__YOUR GOAL__: Please write out every one of the items below word for word, line by line.

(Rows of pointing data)
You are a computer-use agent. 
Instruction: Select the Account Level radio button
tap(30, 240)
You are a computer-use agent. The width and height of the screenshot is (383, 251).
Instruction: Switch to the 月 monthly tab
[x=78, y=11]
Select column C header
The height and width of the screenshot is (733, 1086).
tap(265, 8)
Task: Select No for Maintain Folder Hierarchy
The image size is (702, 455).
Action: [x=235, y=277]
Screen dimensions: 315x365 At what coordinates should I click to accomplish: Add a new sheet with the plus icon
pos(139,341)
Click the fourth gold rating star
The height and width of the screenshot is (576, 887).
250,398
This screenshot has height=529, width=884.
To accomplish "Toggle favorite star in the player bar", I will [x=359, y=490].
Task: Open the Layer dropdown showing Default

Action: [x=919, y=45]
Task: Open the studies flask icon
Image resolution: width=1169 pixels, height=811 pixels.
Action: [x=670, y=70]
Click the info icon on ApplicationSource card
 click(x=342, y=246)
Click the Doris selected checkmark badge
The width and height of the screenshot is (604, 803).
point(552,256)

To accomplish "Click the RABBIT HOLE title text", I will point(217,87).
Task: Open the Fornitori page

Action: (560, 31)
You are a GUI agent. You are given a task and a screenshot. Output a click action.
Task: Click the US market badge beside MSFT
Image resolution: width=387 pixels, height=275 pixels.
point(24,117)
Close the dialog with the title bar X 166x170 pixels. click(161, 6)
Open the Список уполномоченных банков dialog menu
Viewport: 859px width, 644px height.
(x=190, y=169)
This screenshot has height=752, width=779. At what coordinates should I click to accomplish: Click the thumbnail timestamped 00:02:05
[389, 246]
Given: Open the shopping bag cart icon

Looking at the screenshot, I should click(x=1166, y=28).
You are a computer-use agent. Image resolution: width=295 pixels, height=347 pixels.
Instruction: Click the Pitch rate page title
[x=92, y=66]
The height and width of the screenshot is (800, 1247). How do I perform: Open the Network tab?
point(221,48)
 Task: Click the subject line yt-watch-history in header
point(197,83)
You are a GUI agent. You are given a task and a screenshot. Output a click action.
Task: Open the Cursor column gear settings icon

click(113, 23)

__REPLY TO THE EXERCISE__:
You are a computer-use agent. 
Instruction: Select the Account Level radio button
tap(30, 240)
You are a computer-use agent. The width and height of the screenshot is (383, 251).
Instruction: Switch to the 月 monthly tab
[x=78, y=11]
Select column C header
The height and width of the screenshot is (733, 1086).
tap(265, 8)
Task: Select No for Maintain Folder Hierarchy
The image size is (702, 455).
Action: [x=235, y=277]
Screen dimensions: 315x365 At what coordinates should I click to accomplish: Add a new sheet with the plus icon
pos(139,341)
Click the fourth gold rating star
The height and width of the screenshot is (576, 887).
250,398
This screenshot has height=529, width=884.
To accomplish "Toggle favorite star in the player bar", I will [x=359, y=490].
Task: Open the Layer dropdown showing Default

Action: [x=919, y=45]
Task: Open the studies flask icon
Image resolution: width=1169 pixels, height=811 pixels.
Action: [x=670, y=70]
Click the info icon on ApplicationSource card
 click(x=342, y=246)
Click the Doris selected checkmark badge
The width and height of the screenshot is (604, 803).
point(552,256)

To accomplish "Click the RABBIT HOLE title text", I will point(217,87).
Task: Open the Fornitori page

Action: (560, 31)
You are a GUI agent. You are given a task and a screenshot. Output a click action.
Task: Click the US market badge beside MSFT
Image resolution: width=387 pixels, height=275 pixels.
point(24,117)
Close the dialog with the title bar X 166x170 pixels. click(161, 6)
Open the Список уполномоченных банков dialog menu
Viewport: 859px width, 644px height.
(x=190, y=169)
This screenshot has height=752, width=779. At what coordinates should I click to accomplish: Click the thumbnail timestamped 00:02:05
[389, 246]
Given: Open the shopping bag cart icon

Looking at the screenshot, I should click(x=1166, y=28).
You are a computer-use agent. Image resolution: width=295 pixels, height=347 pixels.
Instruction: Click the Pitch rate page title
[x=92, y=66]
The height and width of the screenshot is (800, 1247). How do I perform: Open the Network tab?
point(221,48)
 Task: Click the subject line yt-watch-history in header
point(197,83)
You are a GUI agent. You are given a task and a screenshot. Output a click action.
Task: Open the Cursor column gear settings icon

click(113, 23)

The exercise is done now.